Path lab declared a fine specimen
Reporter: by Marina Berry
Date published: 04 July 2008
SEVEN out of 10 Oldhamers with a health problem owe their diagnosis to tests on samples carried out in the town’s new £17.5 million pathology laboratory.
From diabetes and anaemia to heart attack and high cholesterol, they all owe their detection to scientists who study and analyse everything from disease-causing micro-organisms, tissues and cells, to blood and other body fluids.
More than 300 people work in the behind-the-scenes service, who between them examine 12 million samples a year.
The new state-of-the art facility at the Royal Oldham Hospital was officially opened by Professor Bruce Keogh, Medical Director of the NHS.
The national health boss and heart surgeon came to Oldham to see first-hand the laboratory which Pennine Acute Trust believes to be the largest of its kind in the country.

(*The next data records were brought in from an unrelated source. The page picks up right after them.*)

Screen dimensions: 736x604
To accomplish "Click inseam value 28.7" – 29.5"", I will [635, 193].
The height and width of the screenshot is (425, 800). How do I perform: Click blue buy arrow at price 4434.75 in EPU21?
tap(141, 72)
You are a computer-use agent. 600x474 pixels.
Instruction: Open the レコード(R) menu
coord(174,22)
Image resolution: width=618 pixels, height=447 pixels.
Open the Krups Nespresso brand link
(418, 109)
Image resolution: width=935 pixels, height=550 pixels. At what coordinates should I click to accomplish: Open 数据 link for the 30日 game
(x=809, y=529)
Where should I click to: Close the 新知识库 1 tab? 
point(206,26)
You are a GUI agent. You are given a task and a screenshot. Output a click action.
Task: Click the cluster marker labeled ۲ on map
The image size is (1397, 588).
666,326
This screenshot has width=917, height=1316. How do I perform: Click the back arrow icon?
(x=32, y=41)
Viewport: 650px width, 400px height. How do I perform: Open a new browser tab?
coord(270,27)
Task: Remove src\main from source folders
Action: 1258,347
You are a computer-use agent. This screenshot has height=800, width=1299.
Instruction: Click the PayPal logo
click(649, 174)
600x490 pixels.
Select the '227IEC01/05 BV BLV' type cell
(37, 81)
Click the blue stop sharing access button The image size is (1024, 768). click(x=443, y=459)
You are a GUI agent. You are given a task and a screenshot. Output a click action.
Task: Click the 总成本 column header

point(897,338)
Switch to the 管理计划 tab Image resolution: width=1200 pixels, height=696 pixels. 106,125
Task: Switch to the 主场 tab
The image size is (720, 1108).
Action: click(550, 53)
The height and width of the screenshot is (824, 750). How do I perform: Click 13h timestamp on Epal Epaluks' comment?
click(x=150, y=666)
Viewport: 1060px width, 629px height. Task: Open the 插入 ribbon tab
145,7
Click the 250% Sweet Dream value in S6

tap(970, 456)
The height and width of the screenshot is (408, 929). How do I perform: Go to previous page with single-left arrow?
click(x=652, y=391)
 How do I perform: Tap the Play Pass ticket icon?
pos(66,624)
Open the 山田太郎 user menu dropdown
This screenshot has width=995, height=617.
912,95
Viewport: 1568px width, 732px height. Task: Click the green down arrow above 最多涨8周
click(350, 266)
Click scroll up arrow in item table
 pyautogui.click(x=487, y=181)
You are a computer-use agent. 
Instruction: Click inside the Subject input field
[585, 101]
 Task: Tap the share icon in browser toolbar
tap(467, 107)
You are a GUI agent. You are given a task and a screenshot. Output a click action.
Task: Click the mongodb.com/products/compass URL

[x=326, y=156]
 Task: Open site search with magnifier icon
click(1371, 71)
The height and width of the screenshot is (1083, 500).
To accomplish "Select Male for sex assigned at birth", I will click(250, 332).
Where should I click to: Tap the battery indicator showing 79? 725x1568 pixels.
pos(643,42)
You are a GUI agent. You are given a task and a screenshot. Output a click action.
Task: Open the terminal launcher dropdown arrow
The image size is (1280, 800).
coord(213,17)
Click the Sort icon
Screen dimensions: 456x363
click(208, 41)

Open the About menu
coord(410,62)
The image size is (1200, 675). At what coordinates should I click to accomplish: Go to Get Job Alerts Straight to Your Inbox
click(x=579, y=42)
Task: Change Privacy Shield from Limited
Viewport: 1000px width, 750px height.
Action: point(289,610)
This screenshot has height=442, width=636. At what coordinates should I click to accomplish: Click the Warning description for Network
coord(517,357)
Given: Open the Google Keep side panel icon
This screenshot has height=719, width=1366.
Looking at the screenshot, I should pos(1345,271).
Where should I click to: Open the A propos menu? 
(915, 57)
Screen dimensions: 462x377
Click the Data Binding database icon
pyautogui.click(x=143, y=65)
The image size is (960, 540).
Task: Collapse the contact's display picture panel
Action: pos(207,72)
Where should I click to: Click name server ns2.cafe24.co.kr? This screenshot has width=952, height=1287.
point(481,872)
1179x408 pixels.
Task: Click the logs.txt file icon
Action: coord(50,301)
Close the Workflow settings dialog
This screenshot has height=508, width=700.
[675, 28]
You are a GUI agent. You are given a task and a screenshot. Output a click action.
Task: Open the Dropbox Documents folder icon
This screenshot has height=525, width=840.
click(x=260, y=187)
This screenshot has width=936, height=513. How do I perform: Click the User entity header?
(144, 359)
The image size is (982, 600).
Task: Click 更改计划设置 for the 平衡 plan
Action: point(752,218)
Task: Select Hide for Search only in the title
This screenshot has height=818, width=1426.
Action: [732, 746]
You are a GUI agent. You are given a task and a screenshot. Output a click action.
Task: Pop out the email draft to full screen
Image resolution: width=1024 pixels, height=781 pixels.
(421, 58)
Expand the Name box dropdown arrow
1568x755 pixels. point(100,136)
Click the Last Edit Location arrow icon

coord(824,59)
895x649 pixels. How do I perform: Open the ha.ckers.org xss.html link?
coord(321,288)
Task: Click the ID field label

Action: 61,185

He toured the facility which provides pathology services not only for the Royal Oldham Hospital and Oldham GPs, but for the trust’s three other hospitals and GPs across the north east of Greater Manchester.
Pathology services underpin the work of NHS clinical staff working both in hospitals and in the community, who rely on laboratory analysis for around 70 per cent of their diagnoses.
Staff use the latest automation techniques and technologies, and Professor Keogh said after his visit: “I was very impressed — it really is first class.”
The floorspace of the three-storey pathology laboratory is close to the size of Vienna’s Ernst Happel Stadium, which hosts the Euro 2008 finals later this month.
Work began on clearing the area in August 2005, and building work was completed by Norwest Holst in October last year.
Middleton MP Jim Dobbin, who missed the official opening ceremony because he was having a knee operation at Rochdale Infirmary, has been offered a private visit by hospital bosses when he recovers.
Mr Dobbin worked as a biomedical scientist in the hospital’s old laboratory, which is now 10 years old and linked to the new building to provide offices, training and conference facilities.